Selecting libraries for modeling accuracy

One advantage of the methodology presented here is that a library of appropriate size and structural resolution can be selected for the modeling task at hand. Many classification schemes have produced small sets of less than 100 RNA conformations ^{3; 8; 39; 42}. Our results show that using rigid sets of this size should be appropriate for building RNA models in the range of 2-4 Å RMSD. For instance, the 60º library developed in this work contains approximately 70 fragments and was able to build models with accuracies of 2.5 to 4Å backbone RMSD. This result is consistent with the 3.1Å accuracy noted for building tRNA with 30 discrete conformations ^{39; 40}. However, as illustrated by the work of K. Keating²³, atomic-level accuracies (e.g. <1.5Å) may be obtained from libraries of this size if a coordinate minimization step is included into the building process.

In agreement with this idea, many all-atom structural modeling tools use large libraries of RNA structural fragments that can contain hundreds or even thousands of conformations ^{29; 31}. However, our results suggest that 300 to 500 well-chosen fragments are sufficient to build RNA models with accuracies of 1.5Å backbone RMSD or better. Thus tools using libraries significantly larger than this could gain an increase in modeling speed without making a large sacrifice in modeling accuracy by selecting an appropriately sized fragment set.
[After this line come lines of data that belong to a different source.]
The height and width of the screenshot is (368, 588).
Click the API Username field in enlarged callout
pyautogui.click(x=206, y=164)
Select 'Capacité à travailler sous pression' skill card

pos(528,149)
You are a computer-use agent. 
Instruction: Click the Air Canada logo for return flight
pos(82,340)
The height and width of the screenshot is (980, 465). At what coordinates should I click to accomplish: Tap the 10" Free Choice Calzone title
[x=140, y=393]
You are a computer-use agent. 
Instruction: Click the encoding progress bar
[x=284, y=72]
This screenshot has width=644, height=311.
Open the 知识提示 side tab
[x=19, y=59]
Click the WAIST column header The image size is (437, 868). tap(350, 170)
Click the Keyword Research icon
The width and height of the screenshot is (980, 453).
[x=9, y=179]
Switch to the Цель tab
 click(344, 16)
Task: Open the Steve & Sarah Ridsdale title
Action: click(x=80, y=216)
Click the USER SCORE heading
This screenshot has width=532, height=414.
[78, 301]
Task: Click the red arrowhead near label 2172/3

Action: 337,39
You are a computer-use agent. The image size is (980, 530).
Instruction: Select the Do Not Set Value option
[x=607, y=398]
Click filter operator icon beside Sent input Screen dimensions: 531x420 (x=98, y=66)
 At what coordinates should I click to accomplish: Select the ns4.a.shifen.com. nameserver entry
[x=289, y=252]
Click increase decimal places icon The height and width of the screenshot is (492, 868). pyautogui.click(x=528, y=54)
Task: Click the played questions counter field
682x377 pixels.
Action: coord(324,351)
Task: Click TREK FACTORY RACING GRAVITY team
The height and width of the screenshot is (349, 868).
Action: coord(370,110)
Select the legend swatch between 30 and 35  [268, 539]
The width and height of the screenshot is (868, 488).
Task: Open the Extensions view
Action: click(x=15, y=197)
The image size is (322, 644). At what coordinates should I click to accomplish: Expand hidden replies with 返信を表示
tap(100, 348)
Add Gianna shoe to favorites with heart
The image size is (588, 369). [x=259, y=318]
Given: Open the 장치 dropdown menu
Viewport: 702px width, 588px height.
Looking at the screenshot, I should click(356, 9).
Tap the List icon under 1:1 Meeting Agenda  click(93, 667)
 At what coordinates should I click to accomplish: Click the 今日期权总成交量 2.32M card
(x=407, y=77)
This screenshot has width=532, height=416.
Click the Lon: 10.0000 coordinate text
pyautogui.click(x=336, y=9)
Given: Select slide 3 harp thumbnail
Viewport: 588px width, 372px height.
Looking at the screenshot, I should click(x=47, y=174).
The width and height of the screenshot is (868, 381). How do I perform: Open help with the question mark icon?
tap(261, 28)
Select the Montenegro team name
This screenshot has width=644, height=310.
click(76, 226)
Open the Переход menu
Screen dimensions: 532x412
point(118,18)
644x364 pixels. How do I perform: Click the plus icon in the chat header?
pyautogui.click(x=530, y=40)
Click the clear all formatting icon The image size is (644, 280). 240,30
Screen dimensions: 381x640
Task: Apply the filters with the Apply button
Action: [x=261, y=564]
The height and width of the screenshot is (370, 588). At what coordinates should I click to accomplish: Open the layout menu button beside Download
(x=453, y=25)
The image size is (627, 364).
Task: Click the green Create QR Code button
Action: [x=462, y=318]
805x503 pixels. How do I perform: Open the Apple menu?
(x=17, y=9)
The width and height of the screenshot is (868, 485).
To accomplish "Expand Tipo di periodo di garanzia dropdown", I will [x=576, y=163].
Focused library sampling using pseudo-torsion based fragments

Several tools for modeling RNA incorporate experimental data or secondary structure predictions ^{27; 30}. Such tools might enjoy an additional advantage by using pseudo-torsion filtered fragment libraries. Nucleotides involved in helical regions, tetra-loops, pi loops and other diverse structural motifs have been shown to have η and θ values within well-defined ranges ^{33; 36}. Thus, only the subset of library fragments within these pseudo-torsion ranges may need to be sampled in order to model such regions. Such a strategy of focused sampling could bias simulations towards favorable conformations while, at the same time, increasing computational speed. While some tools, such as MC-SYM, currently catalog structural pieces of RNA as belonging to particular structural motifs ²⁹, the pseudo-torsion based libraries we present here could extend this idea to the single nucleotide level.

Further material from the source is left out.